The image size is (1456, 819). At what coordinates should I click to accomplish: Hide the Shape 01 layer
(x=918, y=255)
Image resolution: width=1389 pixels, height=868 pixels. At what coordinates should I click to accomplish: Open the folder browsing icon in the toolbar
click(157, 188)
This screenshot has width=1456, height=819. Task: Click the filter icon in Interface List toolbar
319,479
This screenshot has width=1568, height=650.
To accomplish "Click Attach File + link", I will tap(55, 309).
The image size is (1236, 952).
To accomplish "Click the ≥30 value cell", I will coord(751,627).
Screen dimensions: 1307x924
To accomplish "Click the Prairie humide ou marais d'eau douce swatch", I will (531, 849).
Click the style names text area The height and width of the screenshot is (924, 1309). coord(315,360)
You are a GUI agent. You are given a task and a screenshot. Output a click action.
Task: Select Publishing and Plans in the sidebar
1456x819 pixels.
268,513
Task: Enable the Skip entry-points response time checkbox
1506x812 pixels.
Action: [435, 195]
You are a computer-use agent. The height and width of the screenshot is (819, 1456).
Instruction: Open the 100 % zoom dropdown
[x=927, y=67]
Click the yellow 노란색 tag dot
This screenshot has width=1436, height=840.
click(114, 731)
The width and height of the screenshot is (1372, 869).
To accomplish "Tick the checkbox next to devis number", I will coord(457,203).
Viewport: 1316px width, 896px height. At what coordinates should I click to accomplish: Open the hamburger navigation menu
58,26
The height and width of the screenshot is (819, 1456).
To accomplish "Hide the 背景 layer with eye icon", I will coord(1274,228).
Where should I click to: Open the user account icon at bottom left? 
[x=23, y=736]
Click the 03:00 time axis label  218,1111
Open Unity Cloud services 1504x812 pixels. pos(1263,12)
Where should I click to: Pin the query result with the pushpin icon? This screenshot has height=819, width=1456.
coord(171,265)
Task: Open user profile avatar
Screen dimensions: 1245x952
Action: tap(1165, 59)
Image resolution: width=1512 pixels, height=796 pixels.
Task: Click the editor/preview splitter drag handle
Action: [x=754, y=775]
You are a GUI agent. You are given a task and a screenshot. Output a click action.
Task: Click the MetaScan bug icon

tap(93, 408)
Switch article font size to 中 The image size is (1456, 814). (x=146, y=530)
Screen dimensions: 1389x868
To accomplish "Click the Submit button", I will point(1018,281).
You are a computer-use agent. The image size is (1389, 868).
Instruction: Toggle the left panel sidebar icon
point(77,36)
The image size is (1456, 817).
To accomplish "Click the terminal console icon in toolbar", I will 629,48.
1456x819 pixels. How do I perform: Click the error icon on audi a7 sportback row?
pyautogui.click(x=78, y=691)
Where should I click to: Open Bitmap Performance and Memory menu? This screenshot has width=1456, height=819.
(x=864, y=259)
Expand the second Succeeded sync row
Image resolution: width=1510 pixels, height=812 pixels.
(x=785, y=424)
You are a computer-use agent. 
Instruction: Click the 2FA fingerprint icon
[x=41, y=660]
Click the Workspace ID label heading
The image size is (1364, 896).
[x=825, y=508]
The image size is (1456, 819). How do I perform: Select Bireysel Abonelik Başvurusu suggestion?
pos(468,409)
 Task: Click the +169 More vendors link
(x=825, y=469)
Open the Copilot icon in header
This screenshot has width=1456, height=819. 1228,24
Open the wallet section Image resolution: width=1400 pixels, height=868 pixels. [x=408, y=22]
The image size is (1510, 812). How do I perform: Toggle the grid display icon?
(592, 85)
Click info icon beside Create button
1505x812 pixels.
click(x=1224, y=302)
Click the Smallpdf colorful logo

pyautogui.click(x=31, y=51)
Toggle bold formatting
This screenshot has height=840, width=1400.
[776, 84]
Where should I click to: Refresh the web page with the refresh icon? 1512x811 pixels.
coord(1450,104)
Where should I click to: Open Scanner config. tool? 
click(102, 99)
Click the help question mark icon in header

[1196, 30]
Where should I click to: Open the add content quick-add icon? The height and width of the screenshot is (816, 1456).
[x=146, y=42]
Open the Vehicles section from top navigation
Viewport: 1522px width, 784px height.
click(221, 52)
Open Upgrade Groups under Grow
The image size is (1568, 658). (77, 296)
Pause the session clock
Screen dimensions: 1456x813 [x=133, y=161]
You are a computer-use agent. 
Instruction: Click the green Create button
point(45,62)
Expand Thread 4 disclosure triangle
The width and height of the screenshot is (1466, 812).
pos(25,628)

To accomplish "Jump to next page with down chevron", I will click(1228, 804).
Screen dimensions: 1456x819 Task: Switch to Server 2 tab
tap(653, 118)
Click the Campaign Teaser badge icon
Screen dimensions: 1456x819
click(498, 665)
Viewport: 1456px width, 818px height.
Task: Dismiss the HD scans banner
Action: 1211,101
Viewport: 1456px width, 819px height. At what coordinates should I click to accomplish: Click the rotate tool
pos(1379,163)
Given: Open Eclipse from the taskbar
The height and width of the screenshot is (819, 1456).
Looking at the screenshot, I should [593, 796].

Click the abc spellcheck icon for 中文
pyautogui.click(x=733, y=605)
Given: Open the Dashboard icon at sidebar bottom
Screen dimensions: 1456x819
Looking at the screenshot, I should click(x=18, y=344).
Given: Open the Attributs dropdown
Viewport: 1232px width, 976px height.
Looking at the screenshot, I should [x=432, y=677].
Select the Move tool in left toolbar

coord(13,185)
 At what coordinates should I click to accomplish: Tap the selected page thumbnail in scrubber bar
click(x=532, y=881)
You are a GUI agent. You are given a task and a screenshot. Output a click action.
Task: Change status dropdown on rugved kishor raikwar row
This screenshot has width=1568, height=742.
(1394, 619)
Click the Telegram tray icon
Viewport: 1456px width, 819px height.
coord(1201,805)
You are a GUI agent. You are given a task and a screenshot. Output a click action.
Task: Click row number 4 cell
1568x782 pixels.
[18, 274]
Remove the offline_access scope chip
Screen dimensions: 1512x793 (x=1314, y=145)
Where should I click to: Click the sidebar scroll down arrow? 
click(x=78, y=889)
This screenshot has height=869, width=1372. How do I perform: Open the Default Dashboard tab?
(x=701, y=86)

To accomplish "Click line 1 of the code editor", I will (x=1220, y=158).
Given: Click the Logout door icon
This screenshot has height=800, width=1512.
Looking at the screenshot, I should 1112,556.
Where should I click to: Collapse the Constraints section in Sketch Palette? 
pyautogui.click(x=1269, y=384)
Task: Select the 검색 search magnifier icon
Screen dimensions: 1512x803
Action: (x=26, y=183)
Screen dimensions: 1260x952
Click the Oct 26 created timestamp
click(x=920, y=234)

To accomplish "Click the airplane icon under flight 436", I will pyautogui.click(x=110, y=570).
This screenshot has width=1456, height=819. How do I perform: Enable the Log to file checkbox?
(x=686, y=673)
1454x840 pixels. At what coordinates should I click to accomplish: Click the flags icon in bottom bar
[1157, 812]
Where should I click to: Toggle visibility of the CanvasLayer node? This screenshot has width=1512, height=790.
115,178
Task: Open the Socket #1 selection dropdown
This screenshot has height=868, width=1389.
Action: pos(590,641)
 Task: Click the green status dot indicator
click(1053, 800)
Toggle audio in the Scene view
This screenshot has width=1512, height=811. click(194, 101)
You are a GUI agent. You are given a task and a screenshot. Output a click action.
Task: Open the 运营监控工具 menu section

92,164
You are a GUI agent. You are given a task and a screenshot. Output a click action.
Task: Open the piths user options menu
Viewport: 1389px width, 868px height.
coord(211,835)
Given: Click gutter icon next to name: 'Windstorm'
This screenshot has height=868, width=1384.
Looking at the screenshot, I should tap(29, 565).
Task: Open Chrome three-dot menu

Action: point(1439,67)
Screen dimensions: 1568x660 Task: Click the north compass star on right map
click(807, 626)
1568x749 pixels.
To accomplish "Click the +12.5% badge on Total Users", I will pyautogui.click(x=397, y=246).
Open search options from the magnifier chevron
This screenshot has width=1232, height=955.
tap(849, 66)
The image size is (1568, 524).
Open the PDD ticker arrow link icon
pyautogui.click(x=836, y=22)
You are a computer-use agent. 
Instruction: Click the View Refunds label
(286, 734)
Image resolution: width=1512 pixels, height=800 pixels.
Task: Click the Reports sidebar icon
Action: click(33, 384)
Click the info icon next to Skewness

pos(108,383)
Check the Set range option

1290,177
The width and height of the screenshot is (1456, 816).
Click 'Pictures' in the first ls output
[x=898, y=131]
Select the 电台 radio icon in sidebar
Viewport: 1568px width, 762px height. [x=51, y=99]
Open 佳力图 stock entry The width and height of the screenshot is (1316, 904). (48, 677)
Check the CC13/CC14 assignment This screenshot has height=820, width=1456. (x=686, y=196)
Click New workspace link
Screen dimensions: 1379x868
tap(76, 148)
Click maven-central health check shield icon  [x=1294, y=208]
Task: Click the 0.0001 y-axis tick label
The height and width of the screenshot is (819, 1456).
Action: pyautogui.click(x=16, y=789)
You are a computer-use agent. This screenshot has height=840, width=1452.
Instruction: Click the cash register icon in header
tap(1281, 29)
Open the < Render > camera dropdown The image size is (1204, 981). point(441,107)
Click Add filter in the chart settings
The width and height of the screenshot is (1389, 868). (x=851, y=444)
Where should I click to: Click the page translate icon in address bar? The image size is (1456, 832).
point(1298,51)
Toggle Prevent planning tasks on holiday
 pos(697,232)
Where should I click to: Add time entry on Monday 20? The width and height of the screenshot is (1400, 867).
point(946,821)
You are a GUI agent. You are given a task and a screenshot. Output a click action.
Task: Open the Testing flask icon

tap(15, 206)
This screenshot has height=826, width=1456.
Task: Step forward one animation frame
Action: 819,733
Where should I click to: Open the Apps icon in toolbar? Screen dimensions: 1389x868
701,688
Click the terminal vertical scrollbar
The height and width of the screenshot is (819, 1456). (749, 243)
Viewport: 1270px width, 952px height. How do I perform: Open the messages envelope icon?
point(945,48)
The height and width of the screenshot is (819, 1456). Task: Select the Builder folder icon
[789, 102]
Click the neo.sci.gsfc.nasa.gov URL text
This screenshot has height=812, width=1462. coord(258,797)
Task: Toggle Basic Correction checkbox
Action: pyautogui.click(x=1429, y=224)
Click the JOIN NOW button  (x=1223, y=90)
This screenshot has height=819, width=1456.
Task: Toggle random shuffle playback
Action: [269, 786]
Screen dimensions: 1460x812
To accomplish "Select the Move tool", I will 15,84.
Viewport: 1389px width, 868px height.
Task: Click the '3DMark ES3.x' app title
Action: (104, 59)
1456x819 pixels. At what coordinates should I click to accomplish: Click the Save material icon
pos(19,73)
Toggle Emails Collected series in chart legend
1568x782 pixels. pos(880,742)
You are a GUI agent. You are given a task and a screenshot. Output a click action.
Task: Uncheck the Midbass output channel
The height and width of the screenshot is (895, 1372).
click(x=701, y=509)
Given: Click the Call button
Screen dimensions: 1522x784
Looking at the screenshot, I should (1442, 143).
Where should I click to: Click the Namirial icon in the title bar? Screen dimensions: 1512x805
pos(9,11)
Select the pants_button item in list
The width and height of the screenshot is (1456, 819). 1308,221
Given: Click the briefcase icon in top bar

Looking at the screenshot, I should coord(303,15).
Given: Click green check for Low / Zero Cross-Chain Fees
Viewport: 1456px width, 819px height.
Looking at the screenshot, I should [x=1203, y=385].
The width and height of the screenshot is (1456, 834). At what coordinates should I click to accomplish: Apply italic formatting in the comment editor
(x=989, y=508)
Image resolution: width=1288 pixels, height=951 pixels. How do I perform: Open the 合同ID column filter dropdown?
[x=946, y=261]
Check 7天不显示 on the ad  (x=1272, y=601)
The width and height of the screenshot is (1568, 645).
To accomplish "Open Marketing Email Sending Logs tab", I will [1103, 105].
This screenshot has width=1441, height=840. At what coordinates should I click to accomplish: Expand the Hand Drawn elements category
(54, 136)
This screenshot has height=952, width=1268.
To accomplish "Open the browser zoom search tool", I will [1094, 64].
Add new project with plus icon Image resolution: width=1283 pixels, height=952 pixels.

_ _ _

Return exactly the lines that run from the top of the listing above to the line containing "Task: Open user profile avatar", please, keeping both end lines and leaving out everything else.

* Response to the exercise
The image size is (1456, 819). At what coordinates should I click to accomplish: Hide the Shape 01 layer
(x=918, y=255)
Image resolution: width=1389 pixels, height=868 pixels. At what coordinates should I click to accomplish: Open the folder browsing icon in the toolbar
click(157, 188)
This screenshot has width=1456, height=819. Task: Click the filter icon in Interface List toolbar
319,479
This screenshot has width=1568, height=650.
To accomplish "Click Attach File + link", I will tap(55, 309).
The image size is (1236, 952).
To accomplish "Click the ≥30 value cell", I will coord(751,627).
Screen dimensions: 1307x924
To accomplish "Click the Prairie humide ou marais d'eau douce swatch", I will (531, 849).
Click the style names text area The height and width of the screenshot is (924, 1309). coord(315,360)
You are a GUI agent. You are given a task and a screenshot. Output a click action.
Task: Select Publishing and Plans in the sidebar
1456x819 pixels.
268,513
Task: Enable the Skip entry-points response time checkbox
1506x812 pixels.
Action: [435, 195]
You are a computer-use agent. The height and width of the screenshot is (819, 1456).
Instruction: Open the 100 % zoom dropdown
[x=927, y=67]
Click the yellow 노란색 tag dot
This screenshot has width=1436, height=840.
click(114, 731)
The width and height of the screenshot is (1372, 869).
To accomplish "Tick the checkbox next to devis number", I will coord(457,203).
Viewport: 1316px width, 896px height. At what coordinates should I click to accomplish: Open the hamburger navigation menu
58,26
The height and width of the screenshot is (819, 1456).
To accomplish "Hide the 背景 layer with eye icon", I will coord(1274,228).
Where should I click to: Open the user account icon at bottom left? 
[x=23, y=736]
Click the 03:00 time axis label  218,1111
Open Unity Cloud services 1504x812 pixels. pos(1263,12)
Where should I click to: Pin the query result with the pushpin icon? This screenshot has height=819, width=1456.
coord(171,265)
Task: Open user profile avatar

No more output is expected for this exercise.